[抜粋した文章]

当院には多くの妊孕性温存の患者さんがいらっしゃいます。
とりわけ多くいらっしゃるのが、女性の若年性乳がんの患者さんです。
若年性乳がんと妊娠?と思われるかもしれませんが、
世界的にみても乳がんの治療過程において、方法によっては妊娠する力が大きく低下し、
がん克服後のQOLが低下してしまうということが問題視されています。
そうした方々から頂く質問のひとつにOncotypeDXについて、というものがあるので、
紹介しておきたいと思います。
OncotypeDXとは
初めに断っておくと、当院はOncotypeDXの専門家でもなく、患者さんに何かをアドバイスできるわけではありません。
ご自身が利用するかどうかは、がん治療医の先生にお尋ねください。
Oncotype(オンコタイプ)DXは、アメリカで開発された検査です。
対象となるのは、乳がんの中でも浸潤性の乳がんで、リンパ節転移がなく、ホルモン受容体陽性、HER2陰性の方が対象です。
海外では4000人以上の方を対象とした検査を行い、米国臨床腫瘍学会(ASCO)や欧州臨床腫瘍学会(ESMO)でも承認され、
乳がんを正確に見極め、後の治療法を正確に決定するために重要な検査として位置づけられています。
日本ではまだ保険適用が承認されていません。

[/抜粋した文章]
[分析用データ]

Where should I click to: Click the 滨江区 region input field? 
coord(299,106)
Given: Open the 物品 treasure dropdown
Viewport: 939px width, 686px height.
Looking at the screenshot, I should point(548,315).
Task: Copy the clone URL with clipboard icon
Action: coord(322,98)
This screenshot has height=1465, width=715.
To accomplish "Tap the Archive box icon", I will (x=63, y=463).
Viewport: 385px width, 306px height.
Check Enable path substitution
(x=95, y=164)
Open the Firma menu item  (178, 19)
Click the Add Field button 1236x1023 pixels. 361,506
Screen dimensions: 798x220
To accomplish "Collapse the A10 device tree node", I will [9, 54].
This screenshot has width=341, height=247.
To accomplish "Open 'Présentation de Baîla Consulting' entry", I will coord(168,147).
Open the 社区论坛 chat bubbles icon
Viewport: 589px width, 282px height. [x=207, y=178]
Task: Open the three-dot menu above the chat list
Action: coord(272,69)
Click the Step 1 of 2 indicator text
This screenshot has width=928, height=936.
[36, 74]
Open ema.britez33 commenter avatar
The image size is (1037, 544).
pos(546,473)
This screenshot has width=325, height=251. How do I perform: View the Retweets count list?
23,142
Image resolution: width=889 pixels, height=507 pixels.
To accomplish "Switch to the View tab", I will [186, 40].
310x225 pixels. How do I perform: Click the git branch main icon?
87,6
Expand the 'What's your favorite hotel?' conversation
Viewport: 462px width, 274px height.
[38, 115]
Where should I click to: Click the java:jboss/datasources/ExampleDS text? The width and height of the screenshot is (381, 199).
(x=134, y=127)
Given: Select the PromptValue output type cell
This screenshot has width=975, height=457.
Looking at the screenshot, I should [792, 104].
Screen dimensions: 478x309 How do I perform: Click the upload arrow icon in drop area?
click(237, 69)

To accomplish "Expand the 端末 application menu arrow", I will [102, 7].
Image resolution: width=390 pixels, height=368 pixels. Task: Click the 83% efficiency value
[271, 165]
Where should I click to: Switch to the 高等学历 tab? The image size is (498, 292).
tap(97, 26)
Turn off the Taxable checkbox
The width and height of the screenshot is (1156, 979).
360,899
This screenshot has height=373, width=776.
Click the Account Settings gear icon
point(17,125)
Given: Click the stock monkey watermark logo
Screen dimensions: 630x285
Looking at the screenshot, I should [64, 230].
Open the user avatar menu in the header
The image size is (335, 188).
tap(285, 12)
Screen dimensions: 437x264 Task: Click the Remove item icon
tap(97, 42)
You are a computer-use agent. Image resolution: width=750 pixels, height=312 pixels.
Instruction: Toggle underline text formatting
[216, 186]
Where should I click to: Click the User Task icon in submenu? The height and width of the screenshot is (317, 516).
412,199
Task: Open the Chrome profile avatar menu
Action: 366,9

[/分析用データ]

取り組む課題
上のOncotypeDXに関する文章から、「Oncotype(オンコタイプ)DXは、アメリカで開発された検査です。」以降「日本ではまだ保険適用が承認されていません。」までをすべて、一字一句変えずにそのまま繰り返してください。

記述による回答
Oncotype(オンコタイプ)DXは、アメリカで開発された検査です。
対象となるのは、乳がんの中でも浸潤性の乳がんで、リンパ節転移がなく、ホルモン受容体陽性、HER2陰性の方が対象です。
海外では4000人以上の方を対象とした検査を行い、米国臨床腫瘍学会(ASCO)や欧州臨床腫瘍学会(ESMO)でも承認され、
乳がんを正確に見極め、後の治療法を正確に決定するために重要な検査として位置づけられています。
日本ではまだ保険適用が承認されていません。